Although claimant insists that this surgery was never scheduled, he further
contends that the surgery, even if performed on November 1, 2002, would have
been too late to restore beneficial use of this finger. An assessment of this
contention inherently requires the expertise of a physician, and as previously
determined herein, the testimony of Dr. McGrath (who examined claimant in April,
2006) was not allowed. Even if Dr. McGrath’s testimony had been allowed,
any such testimony would have had to have been considered in light of this
Court’s finding that the surgery had been scheduled but was refused by
claimant. In other words, this Court is of the opinion that the hand specialist
who scheduled this surgery must have believed that it was both a timely and
appropriate procedure based upon claimant’s condition at that time.
Therefore, based primarily upon claimant’s refusal to undergo this
surgery on November 1, 2002, as well as the lack of any admissible expert
medical proof to establish that the surgery, if performed at that time, would
have been untimely, this cause of action for medical malpractice must be
Finally, as noted previously, claimant also asserted a cause of action based
upon a violation of his rights under the Eighth Amendment of the U.S.

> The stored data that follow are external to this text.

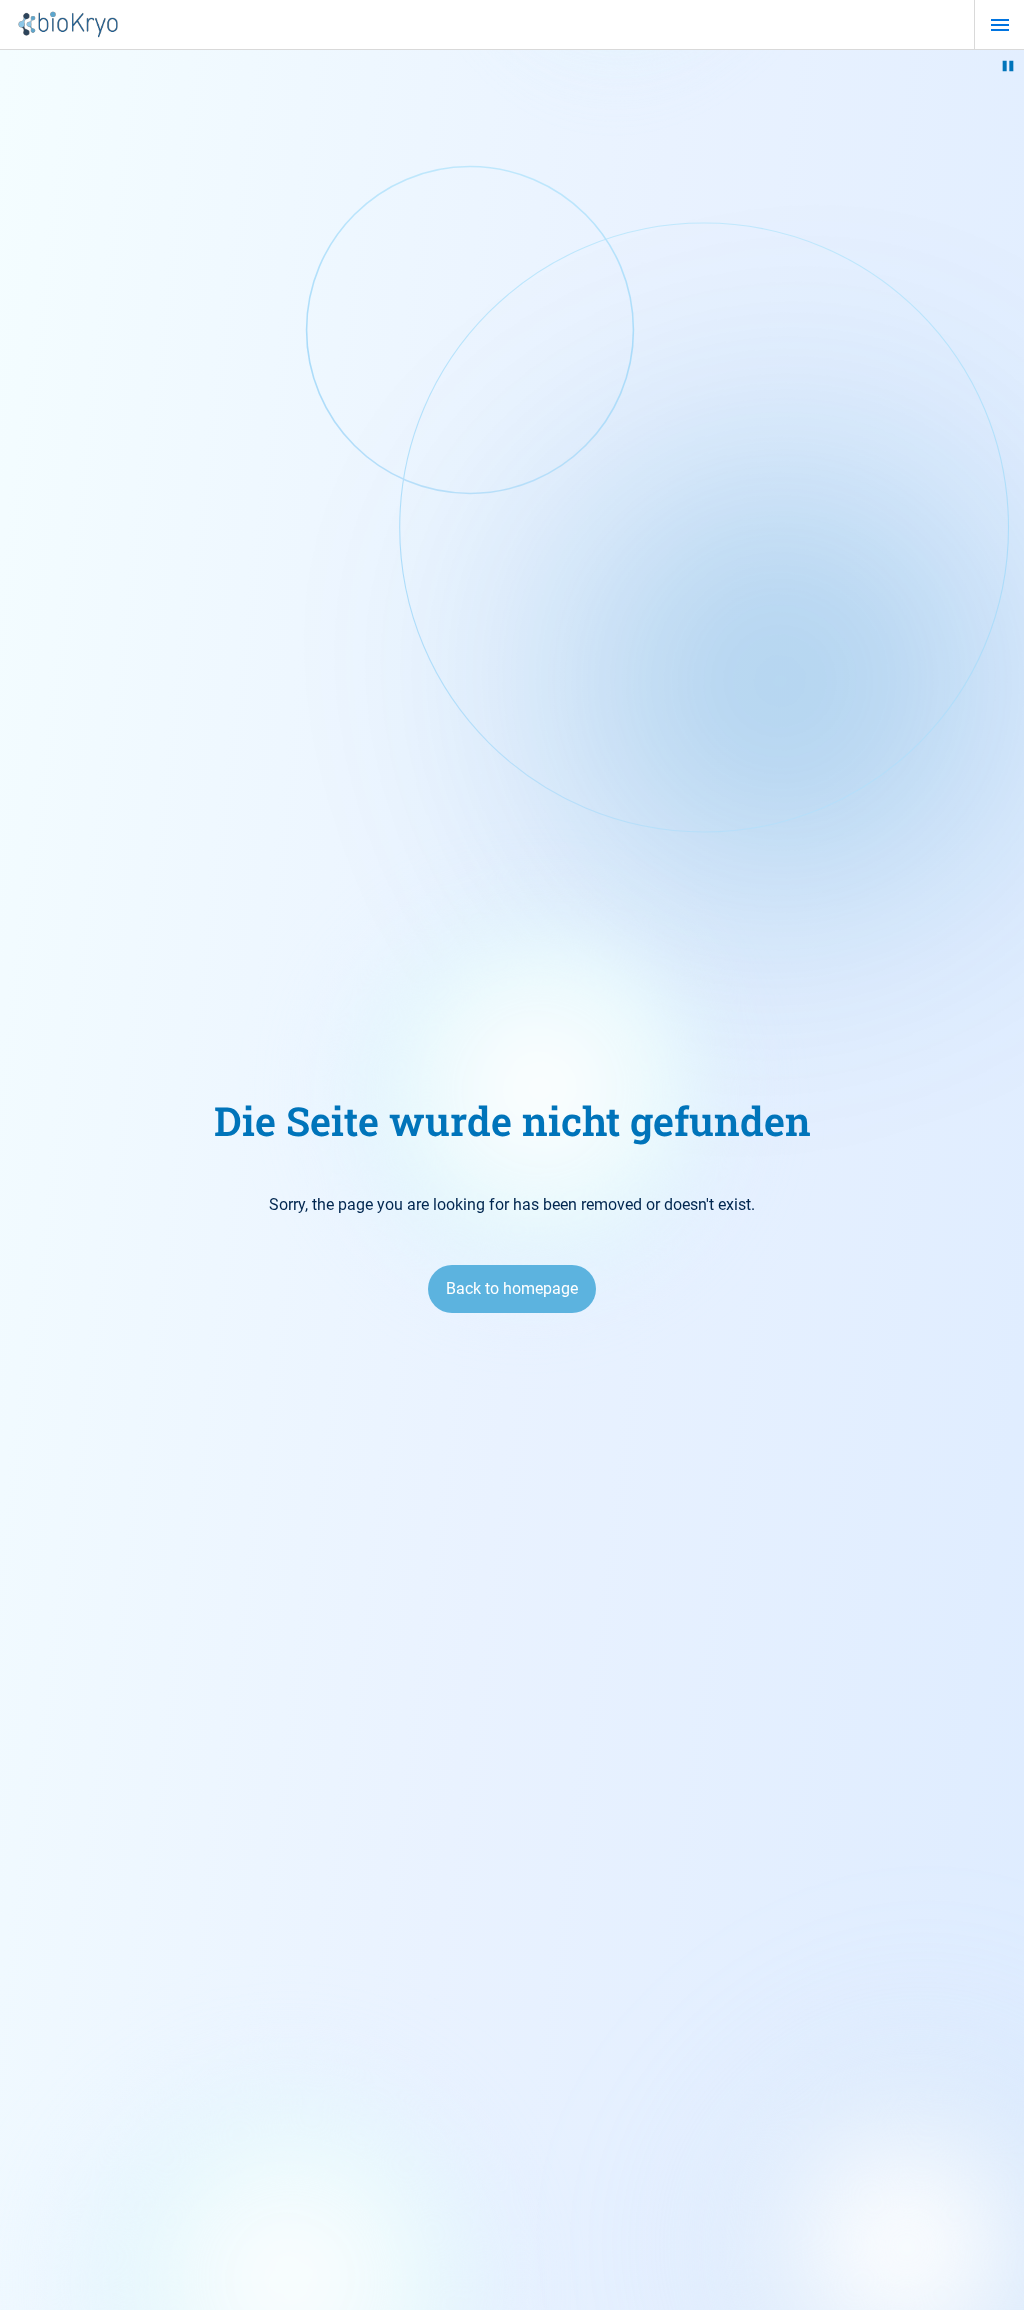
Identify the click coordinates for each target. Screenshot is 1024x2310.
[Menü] (999, 25)
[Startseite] (68, 25)
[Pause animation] (1008, 66)
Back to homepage (512, 1288)
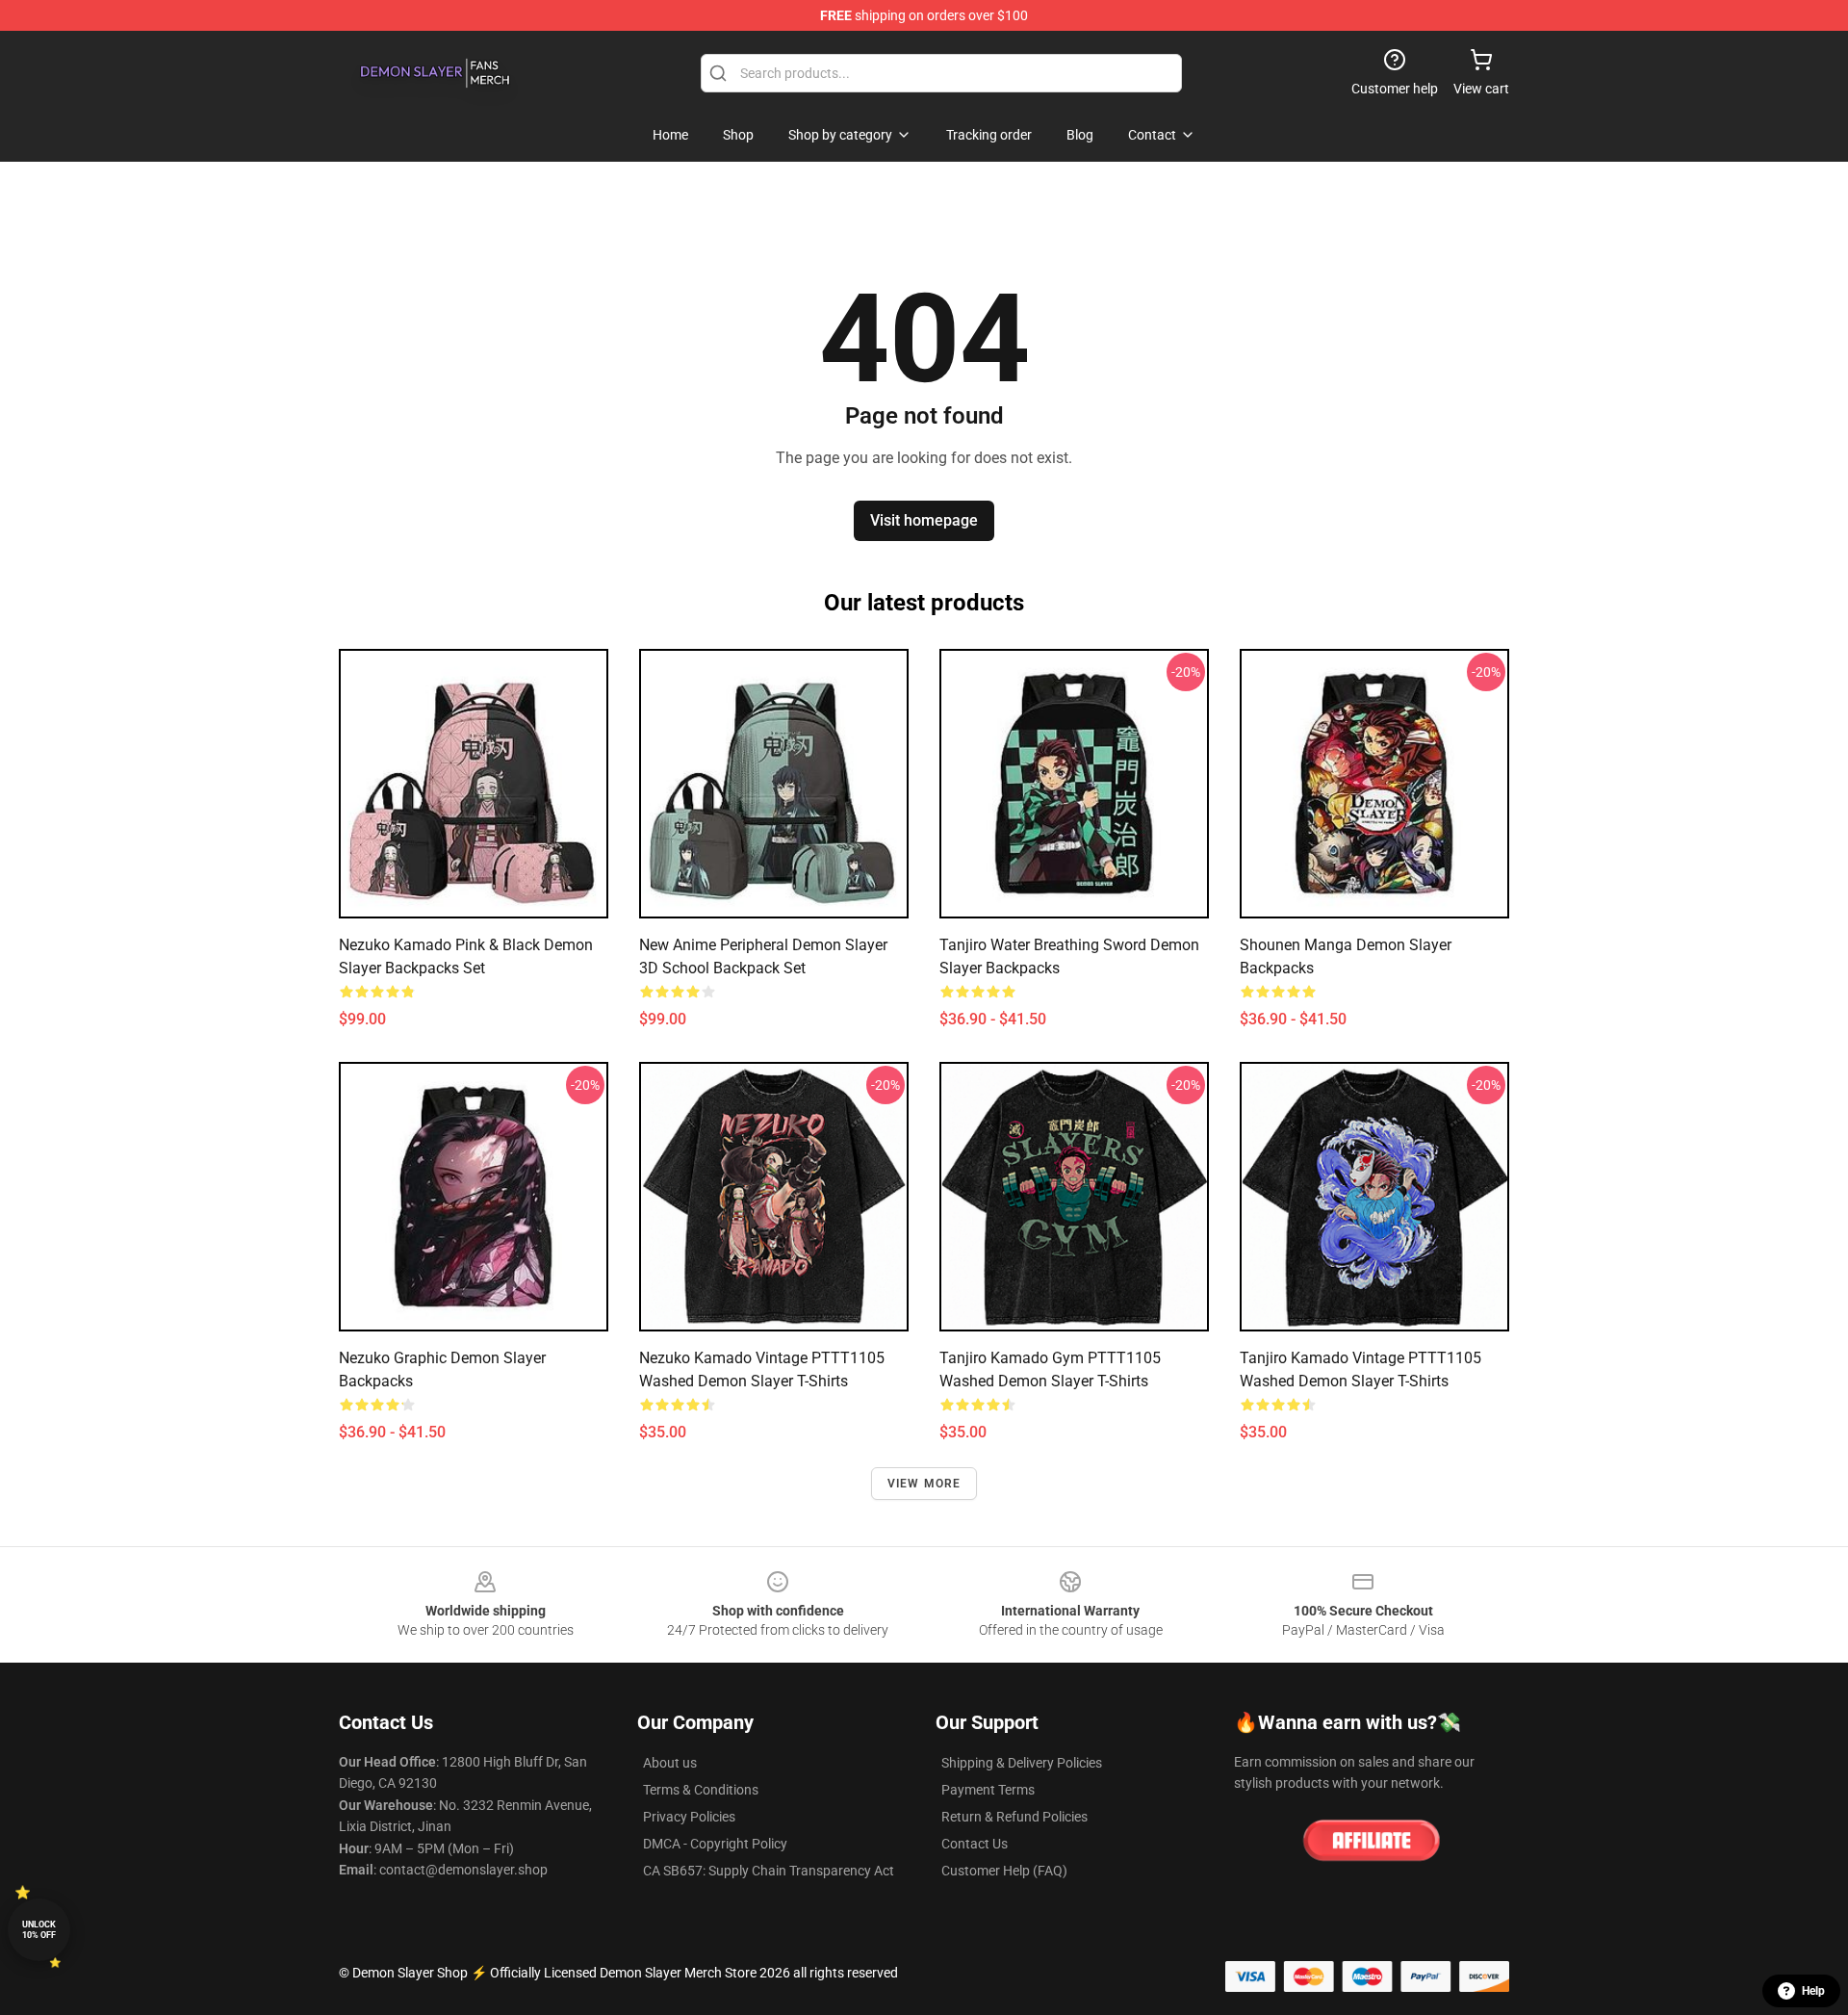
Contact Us (974, 1843)
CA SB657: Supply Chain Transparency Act (768, 1870)
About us (670, 1762)
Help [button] (1813, 1991)
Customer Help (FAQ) (1004, 1870)
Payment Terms (988, 1789)
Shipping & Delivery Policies (1021, 1762)
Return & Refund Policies (1014, 1816)
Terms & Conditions (700, 1789)
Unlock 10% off (39, 1930)
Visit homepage (924, 520)
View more (924, 1483)
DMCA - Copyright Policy (715, 1843)
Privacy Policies (689, 1816)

Constitution. Contrary to claimant’s assertions, State agencies such as
the Department of Correctional Services do not have an independent legal
existence. When a claim is based upon the alleged wrongful conduct of a State
agency or employee, the proper defendant is the State of New York, the only
entity over which this Court has jurisdiction
It is well settled that under 42 USC § 1983, a state is not a
“person” within the meaning of this statute and therefore cannot be
liable for a violation of Federal civil rights under this statute (Will v
Michigan Department of State Police
, 491 US 58; Davis v State of New
, 124 AD2d 420). As a result, claimant’s cause of action based
upon a deliberate indifference to his medical needs in violation of his Eighth
Amendment rights must also fail.
Based upon all of the foregoing, the Court finds that claimant has failed to
establish his claim based upon medical negligence and/or medical malpractice, by
a preponderance of the evidence. Accordingly, this claim must be, and hereby
is, dismissed in its entirety.
All motions not heretofore ruled upon are now denied.
LET JUDGMENT BE ENTERED ACCORDINGLY.